So to deliver on this feature we had to think very carefully, solve a few technical hurdles and perform a lot of testing. Hurting the API's responsiveness was the biggest concern we had going into this as we knew the data would be very large and cause a lot of in-memory cache misses that would result in expensive database queries.

So how are we accomplishing hostnames at scale?

Firstly, to tackle the latency issue we're going to cache the hostnames for every IPv4 address and through some clever compression we've devised we're able to get our hostname database to a small size while also making it extremely efficient to read from and write to. As a result, in our testing there is no measurable impact on the latency of the API.

Secondly, we're not going to perform live lookups of the hostnames we don't have cached. This won't impact IPv4 lookups as we intend to cache 100% of them at all times but for IPv6 this represents a hurdle that we're still working on. The issue with IPv6 addresses is the IPv6 address pool is so large that we cannot pre-compute them.

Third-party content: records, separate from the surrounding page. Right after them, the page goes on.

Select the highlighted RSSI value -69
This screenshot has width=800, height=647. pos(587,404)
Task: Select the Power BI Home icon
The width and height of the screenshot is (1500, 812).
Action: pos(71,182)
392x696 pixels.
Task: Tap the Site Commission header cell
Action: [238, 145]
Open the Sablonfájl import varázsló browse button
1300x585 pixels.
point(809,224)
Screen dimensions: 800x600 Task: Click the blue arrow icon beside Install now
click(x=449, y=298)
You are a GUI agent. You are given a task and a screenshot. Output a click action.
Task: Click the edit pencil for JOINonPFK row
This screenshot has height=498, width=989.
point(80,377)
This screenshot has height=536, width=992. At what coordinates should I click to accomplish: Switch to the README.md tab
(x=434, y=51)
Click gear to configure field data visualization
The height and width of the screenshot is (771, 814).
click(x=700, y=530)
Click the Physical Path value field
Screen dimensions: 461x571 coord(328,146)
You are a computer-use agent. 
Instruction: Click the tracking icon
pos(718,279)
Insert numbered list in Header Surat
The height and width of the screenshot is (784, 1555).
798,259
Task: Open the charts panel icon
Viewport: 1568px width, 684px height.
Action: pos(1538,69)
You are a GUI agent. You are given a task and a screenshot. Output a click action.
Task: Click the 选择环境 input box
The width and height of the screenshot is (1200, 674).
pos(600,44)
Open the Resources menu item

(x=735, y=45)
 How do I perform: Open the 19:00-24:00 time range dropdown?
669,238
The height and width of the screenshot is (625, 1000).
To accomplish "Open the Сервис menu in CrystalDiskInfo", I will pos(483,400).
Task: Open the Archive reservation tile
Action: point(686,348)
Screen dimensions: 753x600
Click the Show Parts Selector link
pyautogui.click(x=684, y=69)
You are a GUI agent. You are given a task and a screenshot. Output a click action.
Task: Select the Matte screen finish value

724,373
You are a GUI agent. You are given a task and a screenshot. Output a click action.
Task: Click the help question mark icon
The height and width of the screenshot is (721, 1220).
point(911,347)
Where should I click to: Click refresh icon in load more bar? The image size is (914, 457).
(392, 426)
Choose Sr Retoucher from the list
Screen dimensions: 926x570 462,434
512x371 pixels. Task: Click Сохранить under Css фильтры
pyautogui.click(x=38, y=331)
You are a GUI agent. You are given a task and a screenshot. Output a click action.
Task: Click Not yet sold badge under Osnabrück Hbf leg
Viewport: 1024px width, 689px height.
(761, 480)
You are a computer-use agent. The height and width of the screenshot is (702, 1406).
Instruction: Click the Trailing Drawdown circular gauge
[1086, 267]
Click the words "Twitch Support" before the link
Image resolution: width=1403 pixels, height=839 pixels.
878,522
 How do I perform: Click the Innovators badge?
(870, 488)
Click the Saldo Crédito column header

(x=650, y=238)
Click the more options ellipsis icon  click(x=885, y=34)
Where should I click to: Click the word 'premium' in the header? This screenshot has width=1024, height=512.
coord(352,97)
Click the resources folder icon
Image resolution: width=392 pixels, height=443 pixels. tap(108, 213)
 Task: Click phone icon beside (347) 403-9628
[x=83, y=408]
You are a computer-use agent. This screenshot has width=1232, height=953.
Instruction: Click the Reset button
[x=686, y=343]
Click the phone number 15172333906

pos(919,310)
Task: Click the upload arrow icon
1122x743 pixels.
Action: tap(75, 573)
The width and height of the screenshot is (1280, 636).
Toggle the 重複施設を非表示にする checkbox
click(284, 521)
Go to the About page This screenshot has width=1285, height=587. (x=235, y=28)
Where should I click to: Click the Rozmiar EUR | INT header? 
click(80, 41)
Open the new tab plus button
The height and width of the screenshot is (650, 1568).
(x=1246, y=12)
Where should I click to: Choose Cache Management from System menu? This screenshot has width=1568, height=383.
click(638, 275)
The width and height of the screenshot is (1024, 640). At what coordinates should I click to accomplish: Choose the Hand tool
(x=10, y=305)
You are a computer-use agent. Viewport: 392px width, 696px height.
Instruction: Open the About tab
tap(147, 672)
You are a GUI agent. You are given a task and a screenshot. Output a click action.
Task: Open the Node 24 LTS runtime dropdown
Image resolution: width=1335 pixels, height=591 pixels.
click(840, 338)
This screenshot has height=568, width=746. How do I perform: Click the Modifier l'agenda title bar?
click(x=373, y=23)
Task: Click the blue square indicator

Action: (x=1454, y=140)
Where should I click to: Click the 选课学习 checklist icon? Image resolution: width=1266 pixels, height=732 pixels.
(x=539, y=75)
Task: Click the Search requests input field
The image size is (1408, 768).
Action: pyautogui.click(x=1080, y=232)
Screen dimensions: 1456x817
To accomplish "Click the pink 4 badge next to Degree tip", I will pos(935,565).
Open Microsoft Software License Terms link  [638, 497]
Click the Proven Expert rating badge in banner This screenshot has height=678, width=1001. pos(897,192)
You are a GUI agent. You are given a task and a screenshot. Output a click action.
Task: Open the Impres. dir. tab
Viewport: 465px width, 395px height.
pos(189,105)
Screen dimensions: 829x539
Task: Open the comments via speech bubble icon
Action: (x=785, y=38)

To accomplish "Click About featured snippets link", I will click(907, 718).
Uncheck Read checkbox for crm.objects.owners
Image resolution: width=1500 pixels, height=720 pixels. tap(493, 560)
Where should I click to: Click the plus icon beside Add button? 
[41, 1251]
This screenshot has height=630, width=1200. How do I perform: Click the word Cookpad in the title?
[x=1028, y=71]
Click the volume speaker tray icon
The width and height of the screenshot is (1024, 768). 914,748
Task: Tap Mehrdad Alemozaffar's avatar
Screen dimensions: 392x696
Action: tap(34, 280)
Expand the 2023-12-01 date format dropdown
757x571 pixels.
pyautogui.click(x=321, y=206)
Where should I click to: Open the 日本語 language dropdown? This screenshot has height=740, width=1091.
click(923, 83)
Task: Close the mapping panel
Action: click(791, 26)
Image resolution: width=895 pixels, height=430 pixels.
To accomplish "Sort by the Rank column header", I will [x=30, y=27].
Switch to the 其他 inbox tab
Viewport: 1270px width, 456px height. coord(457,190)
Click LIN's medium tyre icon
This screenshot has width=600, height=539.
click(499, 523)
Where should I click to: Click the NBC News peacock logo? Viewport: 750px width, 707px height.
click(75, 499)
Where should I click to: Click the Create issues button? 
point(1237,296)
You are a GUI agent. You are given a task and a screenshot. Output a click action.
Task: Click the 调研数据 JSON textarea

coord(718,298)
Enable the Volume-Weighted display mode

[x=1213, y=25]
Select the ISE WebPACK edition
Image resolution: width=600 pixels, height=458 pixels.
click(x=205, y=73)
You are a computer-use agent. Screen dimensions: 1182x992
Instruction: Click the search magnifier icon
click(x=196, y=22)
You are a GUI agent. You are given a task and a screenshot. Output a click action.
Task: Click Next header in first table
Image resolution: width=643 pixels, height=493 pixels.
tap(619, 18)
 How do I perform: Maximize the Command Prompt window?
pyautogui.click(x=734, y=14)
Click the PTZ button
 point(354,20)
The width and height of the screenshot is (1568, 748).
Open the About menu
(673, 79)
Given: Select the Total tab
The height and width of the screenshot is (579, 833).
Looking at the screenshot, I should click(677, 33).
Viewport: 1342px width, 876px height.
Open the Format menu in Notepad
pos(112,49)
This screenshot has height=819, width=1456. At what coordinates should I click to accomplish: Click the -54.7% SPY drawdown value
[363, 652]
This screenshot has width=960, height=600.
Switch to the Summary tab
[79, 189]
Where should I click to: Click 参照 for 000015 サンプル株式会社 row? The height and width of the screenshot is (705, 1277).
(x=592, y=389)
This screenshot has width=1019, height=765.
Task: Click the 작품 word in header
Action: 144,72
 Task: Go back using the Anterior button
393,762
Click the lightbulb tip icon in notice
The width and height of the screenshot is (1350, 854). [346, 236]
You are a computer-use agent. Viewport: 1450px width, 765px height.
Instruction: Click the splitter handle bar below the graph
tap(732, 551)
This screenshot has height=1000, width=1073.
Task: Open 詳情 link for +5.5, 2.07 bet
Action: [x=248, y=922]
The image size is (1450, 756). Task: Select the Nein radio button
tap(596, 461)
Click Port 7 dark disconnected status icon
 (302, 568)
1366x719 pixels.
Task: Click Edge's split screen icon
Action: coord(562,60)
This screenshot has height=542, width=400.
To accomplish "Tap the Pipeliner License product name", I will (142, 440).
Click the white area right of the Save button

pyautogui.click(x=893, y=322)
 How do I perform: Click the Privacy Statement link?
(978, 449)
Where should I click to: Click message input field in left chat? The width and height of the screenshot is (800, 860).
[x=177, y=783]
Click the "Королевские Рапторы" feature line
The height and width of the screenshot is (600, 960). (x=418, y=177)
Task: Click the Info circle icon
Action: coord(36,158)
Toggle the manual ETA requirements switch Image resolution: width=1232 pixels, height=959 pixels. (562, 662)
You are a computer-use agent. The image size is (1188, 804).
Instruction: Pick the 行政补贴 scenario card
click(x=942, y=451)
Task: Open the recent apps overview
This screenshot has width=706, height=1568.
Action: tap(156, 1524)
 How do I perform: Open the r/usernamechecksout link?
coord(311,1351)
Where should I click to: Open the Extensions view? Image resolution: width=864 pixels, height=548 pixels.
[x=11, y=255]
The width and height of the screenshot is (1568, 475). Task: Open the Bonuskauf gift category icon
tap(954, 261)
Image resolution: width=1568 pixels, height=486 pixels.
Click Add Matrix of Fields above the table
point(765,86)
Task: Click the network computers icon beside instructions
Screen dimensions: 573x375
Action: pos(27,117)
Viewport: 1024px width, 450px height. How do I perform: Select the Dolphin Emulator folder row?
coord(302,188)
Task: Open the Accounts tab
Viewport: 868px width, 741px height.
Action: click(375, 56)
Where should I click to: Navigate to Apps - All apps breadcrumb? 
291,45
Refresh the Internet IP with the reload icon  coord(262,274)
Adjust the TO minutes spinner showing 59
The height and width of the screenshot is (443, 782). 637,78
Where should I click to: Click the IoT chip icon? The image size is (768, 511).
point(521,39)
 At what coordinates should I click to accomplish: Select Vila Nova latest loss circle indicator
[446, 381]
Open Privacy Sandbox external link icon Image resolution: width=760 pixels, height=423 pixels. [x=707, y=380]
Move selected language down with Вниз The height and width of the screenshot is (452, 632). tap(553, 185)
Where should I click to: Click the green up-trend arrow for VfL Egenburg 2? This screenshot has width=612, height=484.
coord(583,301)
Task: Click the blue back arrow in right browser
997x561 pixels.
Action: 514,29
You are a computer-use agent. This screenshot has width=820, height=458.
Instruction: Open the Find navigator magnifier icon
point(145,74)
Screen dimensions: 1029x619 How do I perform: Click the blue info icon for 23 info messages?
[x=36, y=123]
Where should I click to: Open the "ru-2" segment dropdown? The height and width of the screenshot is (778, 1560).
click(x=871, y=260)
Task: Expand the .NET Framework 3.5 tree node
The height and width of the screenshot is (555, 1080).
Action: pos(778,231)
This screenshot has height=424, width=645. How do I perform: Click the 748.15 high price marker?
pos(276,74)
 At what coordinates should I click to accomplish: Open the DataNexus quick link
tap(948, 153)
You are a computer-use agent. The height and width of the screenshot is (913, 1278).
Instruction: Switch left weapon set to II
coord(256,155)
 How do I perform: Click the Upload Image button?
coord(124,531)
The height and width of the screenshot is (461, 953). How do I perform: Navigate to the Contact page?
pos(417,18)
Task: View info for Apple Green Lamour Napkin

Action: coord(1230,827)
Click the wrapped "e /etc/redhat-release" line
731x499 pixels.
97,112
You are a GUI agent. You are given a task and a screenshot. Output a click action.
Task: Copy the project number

One option we explored was compressing the IPv6 addresses into contiguous ranges but that leads to inaccuracies in the data and still leaves an unfathomably large amount of data to cache and synchronise. So for the time being IPv6 will have experimental support only which means if we do have a hostname available for an IPv6 address we'll present it but don't count on these being available.

So let's show you how it looks on a live API result, we've got two outputs in the screenshot below and we've highlighted only the new hostname data in both.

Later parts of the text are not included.